Pemerintah pun menyadari bahwa masalah kelangkaan gas LPG 3 kilogram ini harus segera diatasi. Menteri Energi dan Sumber Daya Mineral (ESDM) Bahlil Lahadalia mengatakan bahwa mulai 3 Februari 2025, warung-warung kelontong bisa menjual gas LPG 3 kilogram asalkan mereka mendaftar menjadi sub pangkalan. Pendaftaran ini tidak dipungut biaya, dan pemerintah menjanjikan adanya pengawasan melalui aplikasi MyPertamina. Dengan sistem ini, diharapkan penjualan gas dapat lebih terkontrol, dan distribusinya bisa lebih merata.
Pendaftaran sub pangkalan dilakukan untuk mengurangi permasalahan yang terjadi selama ini, di mana harga gas LPG seringkali melambung tinggi dan distribusinya tidak merata.
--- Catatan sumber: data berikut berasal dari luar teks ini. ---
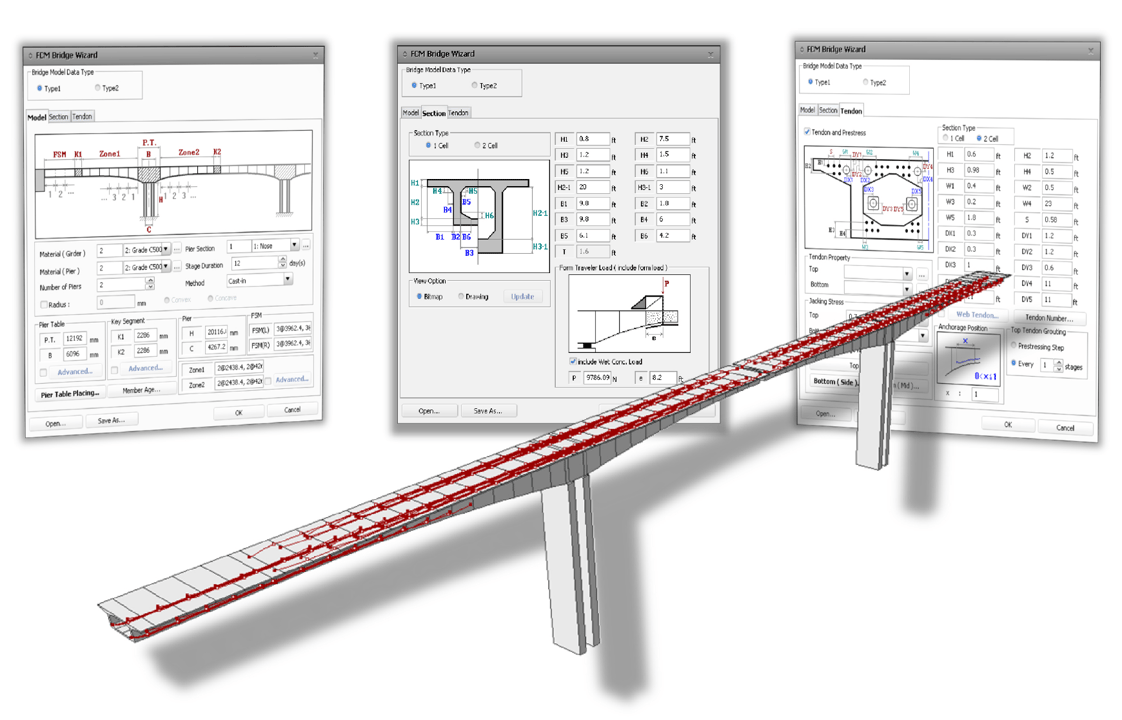1122x720 pixels.
Task: Uncheck Include Wet Conc. Load
Action: pos(572,361)
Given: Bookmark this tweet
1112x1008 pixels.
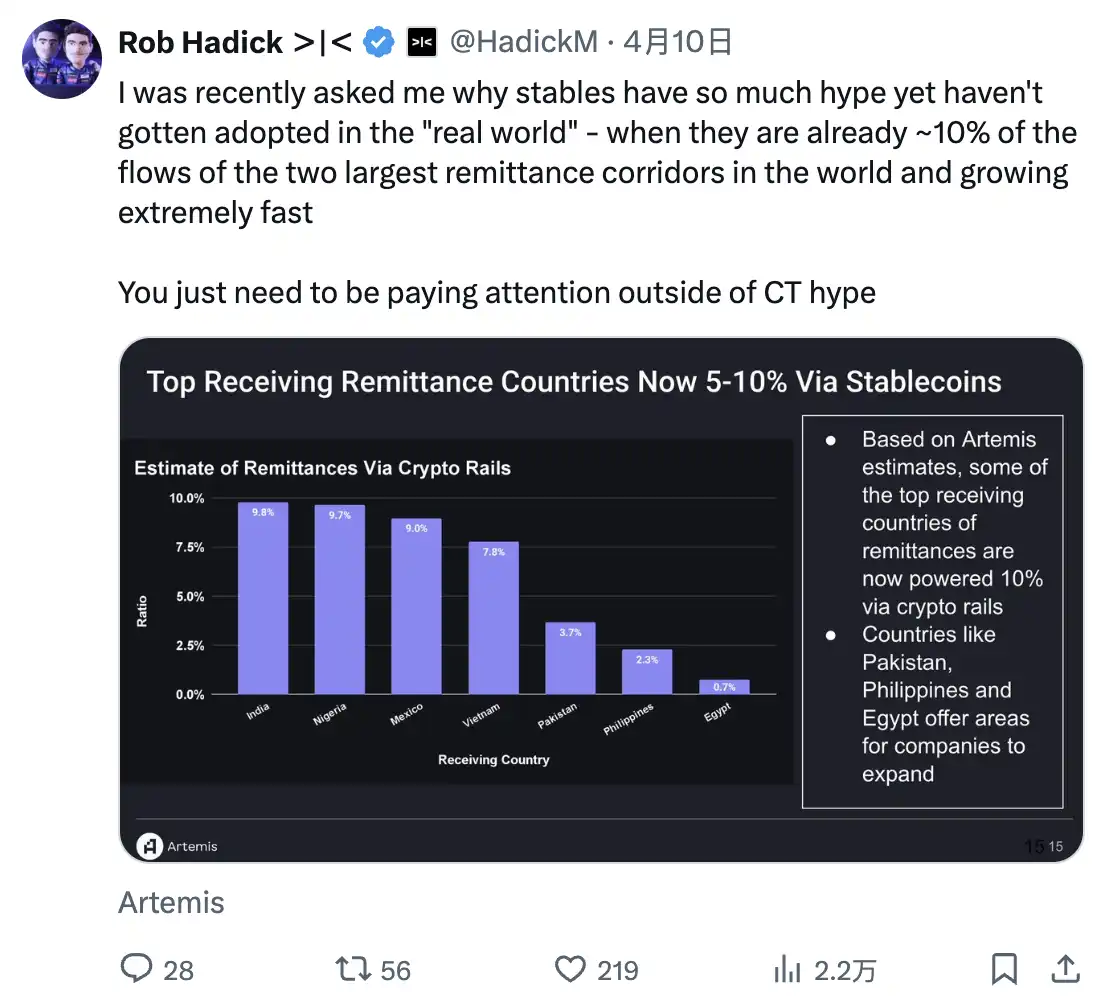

Bahlil menyatakan, harga gas LPG di sub pangkalan mungkin sedikit lebih mahal dibandingkan pangkalan resmi, namun tetap dalam batas yang wajar. “Harga LPG seharusnya maksimal Rp 19.000 per tabung, karena subsidi dari negara untuk gas ini cukup besar,” jelas Bahlil.
Semoga dengan penerapan aturan baru ini, distribusi gas LPG 3 kilogram dapat lebih lancar dan masyarakat, terutama pelaku UMKM seperti Imam dan Safa, tidak lagi terbebani dengan kelangkaan gas yang meresahkan. Sebab, seperti yang diungkapkan Imam, “Yang penting ada barangnya, itu sudah cukup.”